A Grief Transformed Into Art
The film posits a compelling connection between the Bard's life and his work. It suggests that the death of his 11-year-old son, Hamnet, in 1596, became the unspoken wellspring for the themes of loss, madness, and existential agony in Hamlet, written a few years later. Zhao, who co-wrote the screenplay with O'Farrell, alongside drawing from scholar Stephen Greenblatt's essay, crafts a narrative where Shakespeare's private anguish is sublimated into his public art.
While historians might debate the direct link—the similarity between 'Hamnet' and 'Hamlet' could be coincidental—the film's power lies in its emotional conviction, not forensic proof. It dares to treat the iconic playwright as a vulnerable human being, shattered by a loss that defined his family.
Beguiling Performances Anchor the Drama
The film's heart is the magnetic performance by Jessie Buckley as Agnes (Anne) Hathaway. Portrayed as a woman deeply connected to nature and viewed with suspicion in Stratford-upon-Avon, Buckley's Agnes is a vision of intuitive strength and profound sorrow. Her chemistry with Paul Mescal's William Shakespeare is electric; Mescal captures the poet's ambition and restless genius, alongside his guilt and detachment as he pursues fame in London while his family faces crisis at home.
The supporting cast, including Emily Watson as William's disapproving mother Mary, adds further texture to the Elizabethan world. When pandemic illness strikes the household in Will's absence, the stage is set for the central, devastating loss.
A Visually Stunning Act of Speculation
Zhao's direction, coupled with Łukasz Żal's luminous cinematography and Max Richter's evocative score, creates a folk-horror-tinged atmosphere that feels both earthy and dreamlike. The early sequences of Agnes wandering the forest establish a world where emotion and nature are inextricably linked.
The film argues that Shakespeare, like his fictional creation Hamlet, became a kind of ghost after his son's death—condemned to walk the earth while processing an unspeakable grief. This speculative 'creation myth' is presented with such tenderness and visual grandeur that it becomes a compelling piece of storytelling in its own right, regardless of its historical accuracy.

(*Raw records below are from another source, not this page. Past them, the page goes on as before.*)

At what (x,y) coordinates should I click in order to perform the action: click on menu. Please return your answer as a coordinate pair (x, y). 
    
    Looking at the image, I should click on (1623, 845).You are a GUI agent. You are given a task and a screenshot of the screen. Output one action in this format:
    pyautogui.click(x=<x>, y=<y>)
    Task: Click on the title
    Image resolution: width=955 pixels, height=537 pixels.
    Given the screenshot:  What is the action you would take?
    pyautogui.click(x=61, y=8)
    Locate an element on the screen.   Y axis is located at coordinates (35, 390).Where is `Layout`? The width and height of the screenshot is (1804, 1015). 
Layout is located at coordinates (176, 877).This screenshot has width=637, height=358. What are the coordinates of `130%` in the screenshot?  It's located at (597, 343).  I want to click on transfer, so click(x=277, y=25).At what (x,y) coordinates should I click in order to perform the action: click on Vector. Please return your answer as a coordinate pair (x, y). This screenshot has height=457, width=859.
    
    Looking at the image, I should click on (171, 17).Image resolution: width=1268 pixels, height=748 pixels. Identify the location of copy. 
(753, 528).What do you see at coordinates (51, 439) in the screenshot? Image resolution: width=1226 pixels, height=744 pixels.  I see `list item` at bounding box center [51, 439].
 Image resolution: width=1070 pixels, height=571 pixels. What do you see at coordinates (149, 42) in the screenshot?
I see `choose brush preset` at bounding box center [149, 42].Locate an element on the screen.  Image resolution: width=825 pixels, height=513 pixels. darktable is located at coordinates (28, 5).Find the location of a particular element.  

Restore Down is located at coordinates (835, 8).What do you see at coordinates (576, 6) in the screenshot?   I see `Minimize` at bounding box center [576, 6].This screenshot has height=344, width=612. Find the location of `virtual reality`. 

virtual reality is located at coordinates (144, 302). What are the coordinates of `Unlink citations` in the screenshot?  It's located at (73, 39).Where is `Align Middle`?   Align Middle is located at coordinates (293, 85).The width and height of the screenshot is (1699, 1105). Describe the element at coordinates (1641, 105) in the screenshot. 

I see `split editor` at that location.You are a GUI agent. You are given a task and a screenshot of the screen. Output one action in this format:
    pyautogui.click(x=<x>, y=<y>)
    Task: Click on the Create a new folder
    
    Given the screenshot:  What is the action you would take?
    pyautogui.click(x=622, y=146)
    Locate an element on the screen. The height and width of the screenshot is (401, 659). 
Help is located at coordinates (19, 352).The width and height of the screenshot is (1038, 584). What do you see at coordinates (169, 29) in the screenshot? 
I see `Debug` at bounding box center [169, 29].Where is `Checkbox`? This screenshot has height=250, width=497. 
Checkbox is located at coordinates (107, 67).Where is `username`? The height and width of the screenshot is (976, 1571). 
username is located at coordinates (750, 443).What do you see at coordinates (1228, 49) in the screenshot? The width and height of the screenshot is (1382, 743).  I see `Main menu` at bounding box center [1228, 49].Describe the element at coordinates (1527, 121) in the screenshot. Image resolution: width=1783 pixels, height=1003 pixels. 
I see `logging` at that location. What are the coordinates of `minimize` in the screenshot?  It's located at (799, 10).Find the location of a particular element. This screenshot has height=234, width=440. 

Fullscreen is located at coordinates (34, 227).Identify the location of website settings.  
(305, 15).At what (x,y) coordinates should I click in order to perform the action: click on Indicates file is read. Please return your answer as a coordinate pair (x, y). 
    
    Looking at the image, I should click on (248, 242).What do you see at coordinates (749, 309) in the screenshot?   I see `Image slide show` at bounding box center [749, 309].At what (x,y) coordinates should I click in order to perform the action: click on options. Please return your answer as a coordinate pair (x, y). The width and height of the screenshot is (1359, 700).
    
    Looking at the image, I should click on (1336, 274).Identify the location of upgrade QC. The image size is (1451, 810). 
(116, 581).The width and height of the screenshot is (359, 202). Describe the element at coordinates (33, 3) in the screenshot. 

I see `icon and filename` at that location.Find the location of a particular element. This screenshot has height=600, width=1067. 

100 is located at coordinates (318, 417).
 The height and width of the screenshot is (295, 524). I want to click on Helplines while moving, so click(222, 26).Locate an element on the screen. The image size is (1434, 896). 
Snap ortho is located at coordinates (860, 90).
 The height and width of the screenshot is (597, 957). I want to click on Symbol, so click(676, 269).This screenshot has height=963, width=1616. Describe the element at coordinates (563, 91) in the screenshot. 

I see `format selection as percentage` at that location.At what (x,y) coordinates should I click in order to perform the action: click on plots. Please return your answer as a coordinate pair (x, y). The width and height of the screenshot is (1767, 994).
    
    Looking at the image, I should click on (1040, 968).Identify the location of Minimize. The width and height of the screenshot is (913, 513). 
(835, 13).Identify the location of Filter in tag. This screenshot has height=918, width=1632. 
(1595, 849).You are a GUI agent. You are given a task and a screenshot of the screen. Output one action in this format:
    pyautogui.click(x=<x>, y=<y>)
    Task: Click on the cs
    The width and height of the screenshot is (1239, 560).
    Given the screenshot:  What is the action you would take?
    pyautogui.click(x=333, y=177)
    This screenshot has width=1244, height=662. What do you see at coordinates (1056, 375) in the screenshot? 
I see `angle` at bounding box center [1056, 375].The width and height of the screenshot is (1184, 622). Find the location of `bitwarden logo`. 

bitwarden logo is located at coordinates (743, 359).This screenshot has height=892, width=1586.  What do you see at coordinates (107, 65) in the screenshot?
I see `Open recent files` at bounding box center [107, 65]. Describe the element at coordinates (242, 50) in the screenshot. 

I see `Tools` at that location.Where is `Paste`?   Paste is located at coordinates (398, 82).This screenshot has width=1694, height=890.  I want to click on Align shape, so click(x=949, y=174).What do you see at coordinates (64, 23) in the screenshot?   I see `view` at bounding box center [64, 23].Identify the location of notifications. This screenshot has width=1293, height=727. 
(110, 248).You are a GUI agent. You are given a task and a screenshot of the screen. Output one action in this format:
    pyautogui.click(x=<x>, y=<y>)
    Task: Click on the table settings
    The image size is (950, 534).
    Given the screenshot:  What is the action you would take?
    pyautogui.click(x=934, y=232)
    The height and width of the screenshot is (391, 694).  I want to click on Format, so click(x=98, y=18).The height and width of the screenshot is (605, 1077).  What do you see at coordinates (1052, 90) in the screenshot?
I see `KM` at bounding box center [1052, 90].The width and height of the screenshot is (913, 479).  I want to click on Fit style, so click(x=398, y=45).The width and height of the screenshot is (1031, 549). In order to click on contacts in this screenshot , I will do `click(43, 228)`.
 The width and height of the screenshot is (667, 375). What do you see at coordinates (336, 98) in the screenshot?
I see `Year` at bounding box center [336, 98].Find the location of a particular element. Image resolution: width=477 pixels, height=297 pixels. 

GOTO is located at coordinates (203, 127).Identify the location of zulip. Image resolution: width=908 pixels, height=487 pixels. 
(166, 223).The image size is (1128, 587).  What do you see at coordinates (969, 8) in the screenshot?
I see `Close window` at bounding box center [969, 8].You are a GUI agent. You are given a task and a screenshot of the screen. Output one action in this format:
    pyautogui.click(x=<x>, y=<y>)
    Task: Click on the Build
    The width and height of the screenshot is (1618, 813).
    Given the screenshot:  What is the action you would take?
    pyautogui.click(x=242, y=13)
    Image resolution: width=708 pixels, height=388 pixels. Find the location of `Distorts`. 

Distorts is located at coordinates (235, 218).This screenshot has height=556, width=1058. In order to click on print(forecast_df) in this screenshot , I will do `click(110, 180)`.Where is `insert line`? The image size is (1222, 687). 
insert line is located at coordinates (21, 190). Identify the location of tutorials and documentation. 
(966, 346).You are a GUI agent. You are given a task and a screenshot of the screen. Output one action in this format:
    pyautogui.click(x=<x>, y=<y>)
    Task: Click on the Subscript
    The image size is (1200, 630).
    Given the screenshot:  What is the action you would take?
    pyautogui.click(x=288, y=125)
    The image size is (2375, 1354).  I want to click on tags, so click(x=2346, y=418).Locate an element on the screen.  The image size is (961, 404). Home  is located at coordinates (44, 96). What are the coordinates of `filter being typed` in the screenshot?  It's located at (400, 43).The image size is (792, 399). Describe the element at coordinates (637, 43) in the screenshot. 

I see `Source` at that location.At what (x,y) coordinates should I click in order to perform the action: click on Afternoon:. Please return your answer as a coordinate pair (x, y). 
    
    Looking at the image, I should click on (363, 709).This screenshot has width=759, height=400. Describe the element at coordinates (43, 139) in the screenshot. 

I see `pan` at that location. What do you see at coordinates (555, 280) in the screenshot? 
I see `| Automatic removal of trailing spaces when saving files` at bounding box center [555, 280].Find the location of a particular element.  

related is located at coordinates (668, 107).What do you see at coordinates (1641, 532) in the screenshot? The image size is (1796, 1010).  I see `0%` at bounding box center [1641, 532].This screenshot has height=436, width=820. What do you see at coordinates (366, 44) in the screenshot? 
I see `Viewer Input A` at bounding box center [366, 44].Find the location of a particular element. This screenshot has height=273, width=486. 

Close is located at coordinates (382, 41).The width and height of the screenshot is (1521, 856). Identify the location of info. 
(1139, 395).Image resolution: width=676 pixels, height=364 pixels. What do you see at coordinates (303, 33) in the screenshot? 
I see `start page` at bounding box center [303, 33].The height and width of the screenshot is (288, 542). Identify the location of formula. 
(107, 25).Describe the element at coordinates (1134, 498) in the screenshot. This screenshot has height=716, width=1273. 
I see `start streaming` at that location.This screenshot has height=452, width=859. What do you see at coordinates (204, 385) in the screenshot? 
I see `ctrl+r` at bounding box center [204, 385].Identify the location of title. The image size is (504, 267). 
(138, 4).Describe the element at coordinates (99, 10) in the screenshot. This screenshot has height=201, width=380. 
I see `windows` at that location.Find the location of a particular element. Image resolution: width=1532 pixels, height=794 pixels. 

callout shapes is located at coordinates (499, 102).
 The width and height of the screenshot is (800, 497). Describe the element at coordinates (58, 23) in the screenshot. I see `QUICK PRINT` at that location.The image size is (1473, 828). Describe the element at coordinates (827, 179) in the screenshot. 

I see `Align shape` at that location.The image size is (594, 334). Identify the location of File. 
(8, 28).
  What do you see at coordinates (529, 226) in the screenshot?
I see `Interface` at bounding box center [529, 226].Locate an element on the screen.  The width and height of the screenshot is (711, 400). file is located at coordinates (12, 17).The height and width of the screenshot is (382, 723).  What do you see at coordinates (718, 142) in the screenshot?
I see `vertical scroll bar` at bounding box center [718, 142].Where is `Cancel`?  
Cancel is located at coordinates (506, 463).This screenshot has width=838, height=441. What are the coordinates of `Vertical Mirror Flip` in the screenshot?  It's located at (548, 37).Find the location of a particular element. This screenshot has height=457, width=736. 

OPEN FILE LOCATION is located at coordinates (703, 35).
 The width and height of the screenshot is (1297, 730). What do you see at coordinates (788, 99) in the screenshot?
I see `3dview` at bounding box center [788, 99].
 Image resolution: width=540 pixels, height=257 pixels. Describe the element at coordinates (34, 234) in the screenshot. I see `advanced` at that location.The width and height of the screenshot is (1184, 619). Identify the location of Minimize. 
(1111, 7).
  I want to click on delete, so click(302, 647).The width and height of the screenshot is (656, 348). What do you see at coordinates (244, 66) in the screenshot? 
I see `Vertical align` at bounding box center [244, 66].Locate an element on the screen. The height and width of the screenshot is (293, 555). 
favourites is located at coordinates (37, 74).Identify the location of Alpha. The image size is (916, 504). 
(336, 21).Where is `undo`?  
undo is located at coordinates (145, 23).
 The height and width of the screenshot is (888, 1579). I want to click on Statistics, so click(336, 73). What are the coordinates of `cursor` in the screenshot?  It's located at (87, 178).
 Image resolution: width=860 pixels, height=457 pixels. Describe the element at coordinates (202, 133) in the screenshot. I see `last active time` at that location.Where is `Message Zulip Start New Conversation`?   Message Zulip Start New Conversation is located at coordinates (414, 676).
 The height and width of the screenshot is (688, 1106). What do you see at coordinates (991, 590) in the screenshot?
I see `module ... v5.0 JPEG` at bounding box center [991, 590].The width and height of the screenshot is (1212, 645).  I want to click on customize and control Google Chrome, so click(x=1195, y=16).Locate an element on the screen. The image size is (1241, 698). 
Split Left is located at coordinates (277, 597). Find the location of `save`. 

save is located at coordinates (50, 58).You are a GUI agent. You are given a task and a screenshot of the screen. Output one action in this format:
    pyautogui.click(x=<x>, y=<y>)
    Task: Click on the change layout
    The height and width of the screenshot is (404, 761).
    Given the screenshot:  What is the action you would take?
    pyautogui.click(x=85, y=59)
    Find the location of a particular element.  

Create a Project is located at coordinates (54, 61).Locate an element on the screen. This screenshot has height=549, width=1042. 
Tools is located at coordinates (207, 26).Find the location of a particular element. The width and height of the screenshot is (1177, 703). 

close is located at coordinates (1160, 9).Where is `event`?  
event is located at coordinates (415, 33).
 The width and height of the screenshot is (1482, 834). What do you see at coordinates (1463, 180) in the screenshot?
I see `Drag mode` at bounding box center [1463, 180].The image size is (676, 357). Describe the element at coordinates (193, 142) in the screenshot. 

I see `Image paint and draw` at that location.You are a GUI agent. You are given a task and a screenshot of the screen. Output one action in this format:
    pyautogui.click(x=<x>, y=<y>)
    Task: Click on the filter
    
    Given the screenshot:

Hamnet is a film that lives and dies by its performances and its bold central thesis. It may not provide answers, but in the tradition of works like Tom Stoppard's Rosencrantz and Guildenstern Are Dead, it offers a thrilling, new, and deeply moving doorway into a classic. The film is out now in the US, releases in UK cinemas on 9 January, and arrives in Australia on 15 January.